A delimitação de conceitos permite compreender melhor os fenômenos e as práticas. A liberação sexual é uma conduta em que a prática sexual não fica presa a preconceitos, tradicionalismos ou (falsos) moralismos. A partir do momento em que se permite pensar que o sexo é uma atividade natural e prazerosa do ser humano, assim como de praticamente todas as espécies na natureza, e não algo pecaminoso e condenatório, conflitos são evitados e até mesmo a afetividade passa a ser vivida com mais entusiasmo e com profundidade. Diante disso, porém, surgem práticas como o famoso conceito do “poliamor” em que uma mesma pessoa pode ter relacionamento com várias ao mesmo tempo e, se as pessoas estão liberadas sexualmente, sem traumas ou conflitos, passam a praticar o sexo demasiadamente e da forma que lhes convêm. Aumentaram-se também as doenças sexualmente transmissíveis e o número de relacionamentos desfeitos e conturbados da mesma forma.

Liberar-se sexualmente é desprender-se de padrões impostos, mas é também não aceitar qualquer padrão ou prática só porque se pode tudo e vamos gozar, gozar, gozar, eternamente! A libertinagem se confunde com a liberação sexual quando acontece, como temos visto, uma banalização do sexo na mídia, como em telenovelas, e principalmente com o crescimento e operacionalização da indústria pornográfica e das atividades de prostituição.

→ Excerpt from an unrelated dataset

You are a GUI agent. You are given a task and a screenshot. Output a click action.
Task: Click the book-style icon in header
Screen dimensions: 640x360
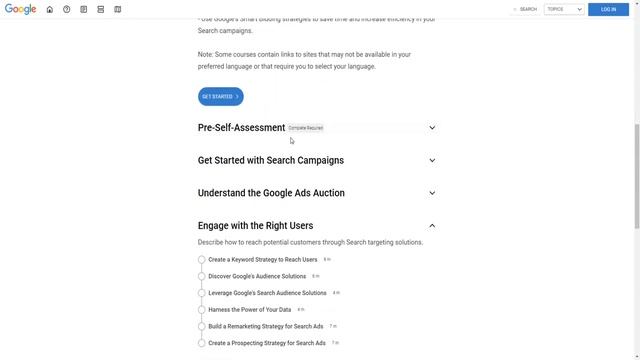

Para que a sociedade se libere sexualmente, mas não caia no desvario do sexo irracional, não são necessárias somente práticas já estereotipadas como palestras em escolas, valorização dos laços de família, mas do engajamento do ser humano na compreensão dos seus aspectos bio-psico-sociais. Uma ponte importante para essa conquista é a disseminação dos serviços terapêuticos, como os da psicologia, principalmente, para que sejam realmente ofertados como um serviço de saúde básico e não só uma obrigação legal, quando o máximo que se consegue são 15 minutos de uma sessão de terapia por mês. Além disso, a contribuição dos estudos da sexologia que devem ser divulgados na mídia, mas não só como práticas marqueteiras respondendo dúvidas de amigos que mandaram perguntar em programas de auditório, e, sim, divulgando pesquisas, resultados, dados estatísticos e práticas que realmente promovem a verdadeira liberação sexual, que não é, nem nunca será libertinagem.